The Dutch artist Johannes Vermeer didn’t live long, and he didn’t paint much. By the time he died in 1675, at age 43, he may have spent more time working at other jobs, including art dealer and innkeeper, than as an artist. Scholars now believe that some three dozen of his paintings survive, about one-tenth as many as Rembrandt. Nearly every one of those paintings is a cherished masterpiece, typically marked by a delicate interplay of light and shadow and a transcendent view of everyday life.
On Feb. 10, Amsterdam’s Rijksmuseum will make history with “Vermeer,” bringing together 28 acknowledged paintings by the Dutch master, substantially more than previous museum shows. The exhibition, which runs through June 4, reflects the latest important discoveries in Vermeer scholarship. For instance, a 2020 restoration of “Girl Reading a Letter at an Open Window” (1657-58), in the Dresden State Art Collections, revealed that a seemingly blank wall was originally decorated with a painting of a Cupid. The painting is on view in Amsterdam, but most details about the dramatic change are saved for the catalog, since wall texts are being kept to a minimum. “We are trying to have ‘pure Vermeer,’” says Gregor J.M. Weber, the Rijksmuseum’s head of fine and decorative arts and the show’s co-curator. “If you have too much didactic material, it will destroy that feeling.”
“Vermeer” fills the museum’s Philips Wing, a high-ceilinged home for special shows with more than 10,000 square feet of exhibition space. The curators and the French architect Jean-Michel Wilmotte, the show’s designer, display the relatively small paintings in seven galleries, with walls painted shades of deep green, Prussian blue and a color that Mr. Wilmotte calls eggplant red. The galleries are decorated with sections of floor-to-ceiling velvet drapery the same color as the walls.
The show opens with the panoramic “View of Delft” (1660-61), followed by “The Little Street” (1658-59), which recent scholarship suggests was based on a real spot in Delft, Vermeer’s hometown. Visitors will then see the young Vermeer’s ambitions “stylistically to get out of Delft,” Dr. Weber says, by experimenting with Flemish or Italian trends, in works such as “Christ in the House of Mary and Martha.” Then begin the nearly two dozen genre and interior scenes that lie at the core of his appeal.
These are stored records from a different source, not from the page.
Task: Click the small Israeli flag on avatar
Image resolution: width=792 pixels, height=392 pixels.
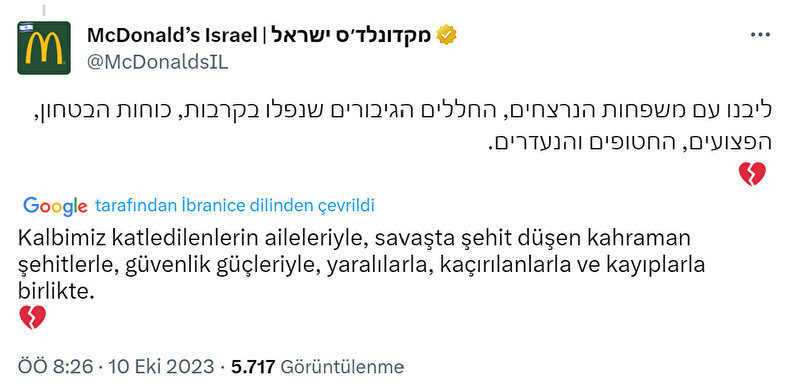Action: 25,27
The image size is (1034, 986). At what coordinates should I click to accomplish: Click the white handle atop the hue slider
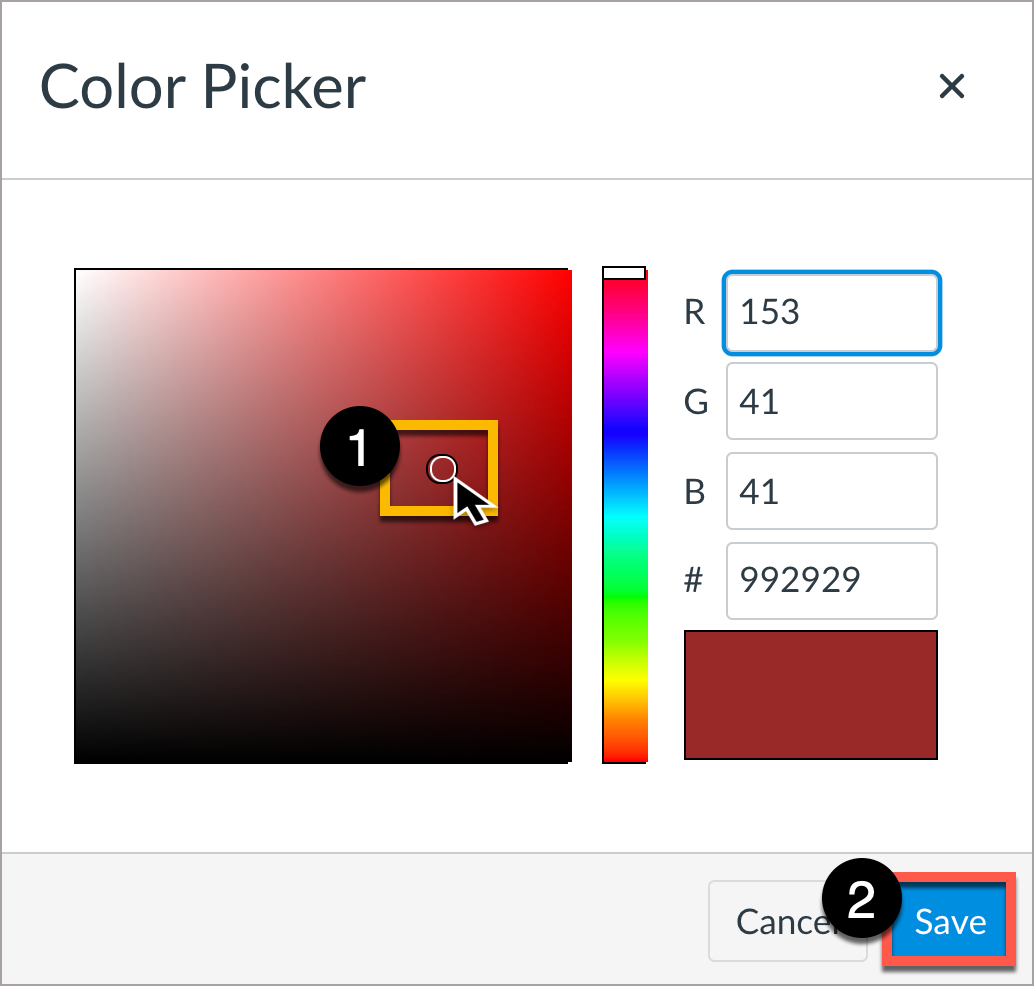click(x=624, y=273)
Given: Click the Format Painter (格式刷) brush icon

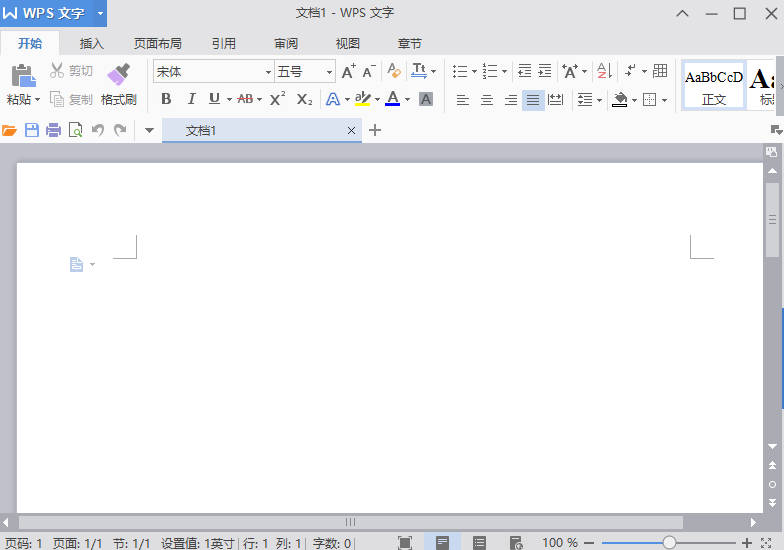Looking at the screenshot, I should (118, 74).
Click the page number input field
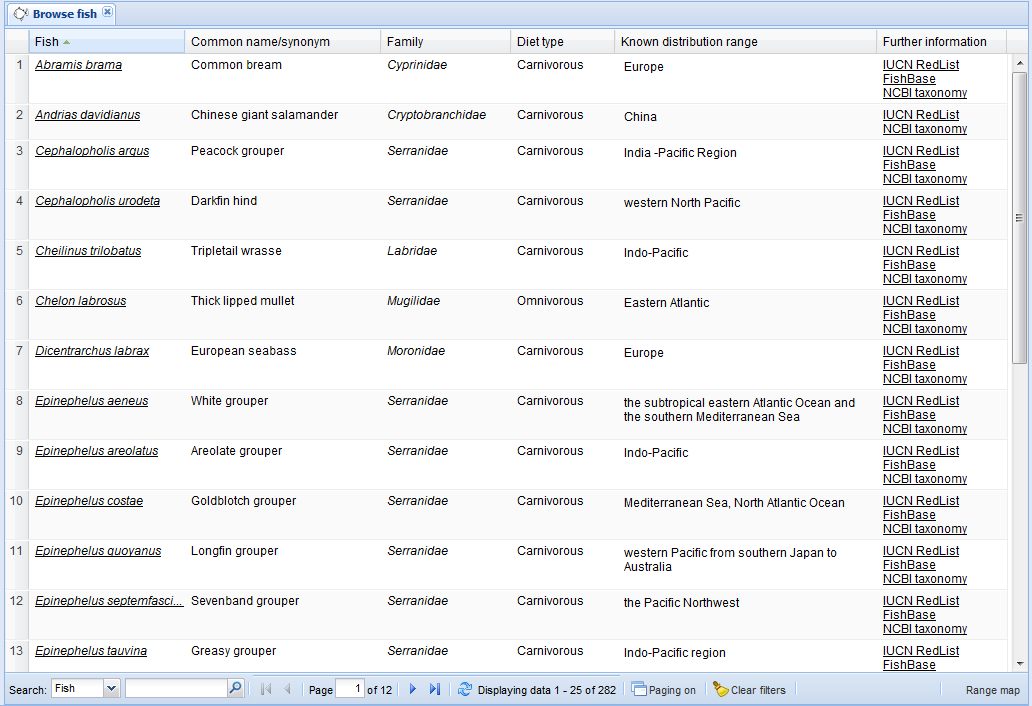This screenshot has height=706, width=1032. click(x=350, y=689)
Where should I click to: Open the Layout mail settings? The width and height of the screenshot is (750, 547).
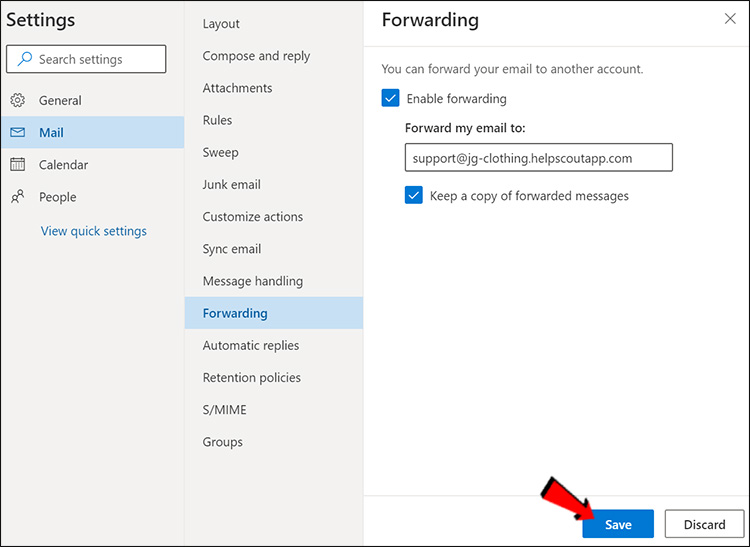tap(221, 24)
In a new biography of the artist, “Johannes Vermeer: Faith, Light and Reflection,” Dr. Weber argues that his art reflects the influence of a circle of Jesuit priests in Delft who were interested in optics. “The Lacemaker” (1666-68), on loan from the Louvre, is a good example. The contrast in the painting between sharp details and more indistinct areas reflects Vermeer’s experience with a camera obscura, a device or space that allows for the projection of a concentrated image through a pinpoint of light. Dr. Weber says this helped the artist to realize that “if I fix my eye on something that is further away, the foreground is blurred.”
The work is grouped with “Girl With a Pearl Earring,” which Dr. Weber says has become a “new ‘Mona Lisa,’” thanks to the 1999 novel about the painting by Tracy Chevalier and the subsequent film version. The final gallery includes paintings with theological implications, such as “Woman Holding a Balance” (ca. 1662-64), in which the woman is “weighing earthly and heavenly values, and deciding which way to go,” Dr. Weber says.
Dr. Weber says the idea for the new show was born in 2018, when New York’s Frick Collection announced renovation plans. (The collection’s Fifth Avenue premises have been closed since March 2020.) This inspired the Rijksmuseum to seek out a loan of the Frick’s three Vermeers, including the courtship-themed, vaguely ominous “Girl Interrupted at Her Music” (ca. 1659-61). Many scholars of Dutch art plan to make a pilgrimage to Amsterdam for a chance to make comparisons between paintings that have almost certainly never been underneath the same roof.
The leading Vermeer scholar Arthur K. Wheelock, Jr., former curator at Washington’s National Gallery of Art, curated a major show about the painter in 1995-96 that included 22 Vermeers. In the new show, he is especially eager to compare Dresden’s restored “Letter” with other works from the late 1650s, including the Rijksmuseum’s “The Milkmaid” (1658-59), which, far beyond the world of art experts, has become a national symbol of the Netherlands.